> [Passage extrait]:
-- -- --
De Joseph Mallord William Turner, il y a fort à parier que quelques hurluberlus intéressés par l’art mais ignorants de la chose (artistique, notamment, mais pas que, on sait se tenir) ne connaissent que le verdict rollinien frappant un tableau du zozo : “Je le trouve très bien peint, ce truc-là.” Or, précisément, l’essentiel de l’œuvre présenté(e) au fabuleux musée Jacquemart-André, n’est pas du tout très bien peinte.

  • D’abord parce qu’il s’agit essentiellement d’aquarelles issues des collections de la Tate et, à notre niveau d’ignorance, nous avons décidé que l’on ne peint point une aquarelle, on l’aquarelle, na ;
  • ensuite parce que le parcours chronologique proposé remet en cause l’unicité du “très bien”, en fonction de l’évolution de l’artiste ;
  • enfin parce que cette notion du “très bien” s’efface sous deux autres angles : l’esquisse et l’ébauche.

L’esquisse désigne le rendu d’une impression sur le vif ; l’ébauche désigne la préparation d’une œuvre plus aboutie. La différence ? L’esquisse revendique l’immédiateté ; l’ébauche, la diachronicité (ce croquis en appelle un autre, plus abouti). L’esquisse évoque un moment happé par l’artiste, dans une optique quasi mémorielle même si elle peut inspirer ultérieurement à une œuvre ; l’ébauche signale une étape dans un travail qui vise à un aboutissement ultérieur sur les bases ainsi jetées. Les deux ne sont pas contradictoires entre elles (l’esquisse peut être une pré-ébauche), mais elles ne sont jamais, par définition, très bien peintes.
“Turner, c’est pas toujours très bien peint” sera donc la problématique de notre compte-rendu en huit points.

Turner, Château de Kilgarenn (huile sur toile, 1799). Photo : Rozenn Douerin.

1. L’esquive, sublimation de l’académisme

Entre esquisse et ébauche, parlons plutôt d’esquive. En effet, l’exposition montre d’emblée que cette esquive s’articule autour de trois axes complémentaires :

  • l’architecture insaisissable car trop grande,
  • le sfumato donnant de la profondeur, façon Renaissance, et
  • la brume brouillardeuse bien anglaise.

Le monde selon le premier Turner n’est ni une architecture, ni un paysage, pas plus qu’il ne sera plus tard une mythologie : il est d’abord une mise à distance, un pas de côté d’autant plus qu’il est à la fois saisissable et insaisissable. Pour le visiteur ignorant des Beaux-Arts que nous sommes, il semble que la peinture joue sur le jeu, si si, entre

  • l’effet de réel (je reconnais les trucs qui sont représentés) et
  • l’irréalité (l’art les décale, les déréalise, les absente à eux-mêmes, et hop).
-- -- --
> [Travail demandé]:
1: Répondez aux questions suivantes d'après le texte sur Turner :
(a) Dans quel musée l'œuvre est-elle présentée ?
(b) De quelles collections proviennent essentiellement les aquarelles ?
(c) Que désigne l'ébauche ?
2: Extrayez du texte sur Turner, mot pour mot, le passage qui commence par « 1. L’esquive, sublimation » et se poursuit jusqu'à « brouillardeuse bien anglaise. ».
3: Prolongez le texte sur Turner à partir de l'endroit où il s'interrompt.

> [Données fournies]:
-- -- --
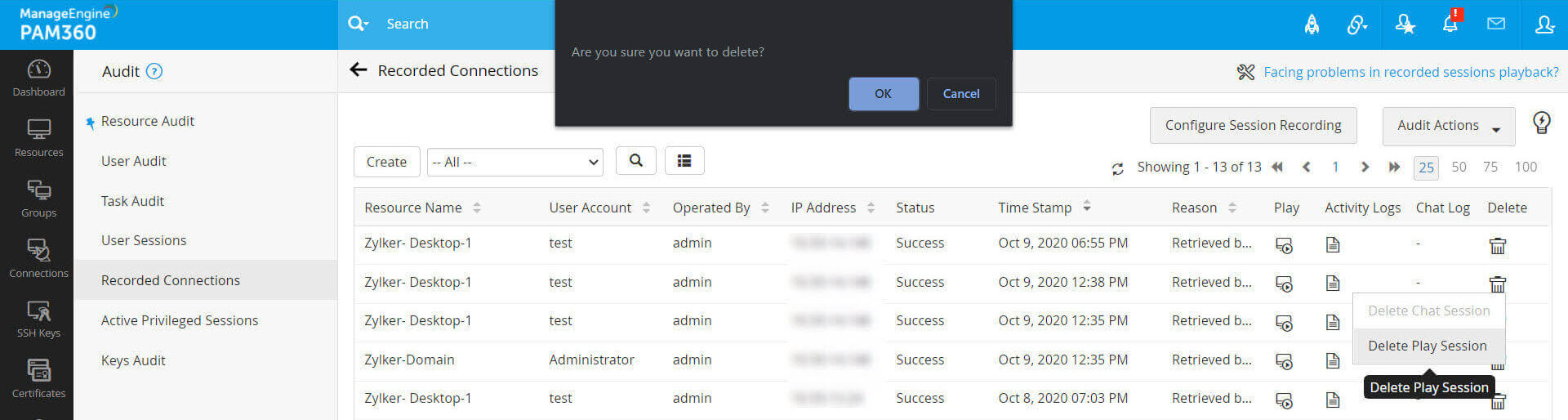This screenshot has height=420, width=1568.
Task: Play the first Zylker-Desktop-1 recorded session
Action: pyautogui.click(x=1284, y=245)
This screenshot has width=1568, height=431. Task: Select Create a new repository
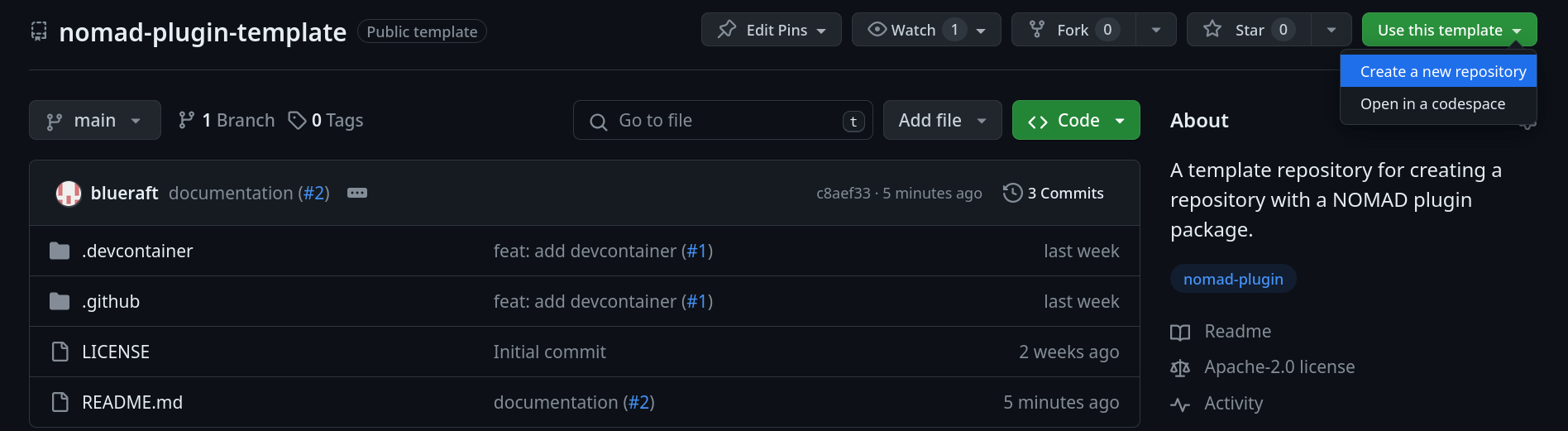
-- -- --
> [Réponses proposées]:
1:
(a) Au musée Jacquemart-André.
(b) Des collections de la Tate.
(c) La préparation d'une œuvre plus aboutie.

2:
1. L’esquive, sublimation de l’académisme

Entre esquisse et ébauche, parlons plutôt d’esquive. En effet, l’exposition montre d’emblée que cette esquive s’articule autour de trois axes complémentaires :

  • l’architecture insaisissable car trop grande,
  • le sfumato donnant de la profondeur, façon Renaissance, et
  • la brume brouillardeuse bien anglaise.

3:
Le premier Turner, tel qu’il nous est présenté, paraît s’enivrer de cet oxymoron virulent associant un espace immédiatement identifiable, d’un point de vue générique ou spécifique, et immédiatement flouté. Le jeune artiste offre une pantomime digne d‘une glasnost anticipée : la transparence n’est pas la vérité, elle est l’illusion de la réalité, et il semble que cette extension de l’art – au-delà de la capacité à donner l’illusion de ce qui est réellement – séduise le plasticien.

Turner, “Stourhead, vue sur le lac” (graphite et aquarelle sur papier, 1798). Photo : Rozenn Douerin.

2. L’esquive, saisissement de l’espace

Le niera-t-on ? L’exposition passionnante et à taille humaine (rien de trop pour artomane goinfre, rien de pas assez pour lèvres-pincées craignant de n’en point avoir pour leur pognon) que propose le musée Jacquemart-André est parcellaire. Sans vraiment s’en cacher et sans vraiment l’assumer, elle présente essentiellement le Turner aquarelliste qui fige des espaces sans prétention muséale ou galeriste.
L’argument récurrent du “mais s’il a conservé tout ça, c’est qu’il devait penser que ça valait autant que les tableaux aboutis” témoigne d’un certain malaise, assez amusant car inutile. Le côté inachevé des pièces présentées sublime l’exposition. Ce n’est plus un jeune peintre de la toute fin du dix-huitième que l’on découvre, mais un peintre qui tente de saisir l’espace à grands traits ou à grandes couleurs.

Turner, Château de Hylton (gouache et aquarelle sur papier, 1817). Photo : Rozenn Douerin.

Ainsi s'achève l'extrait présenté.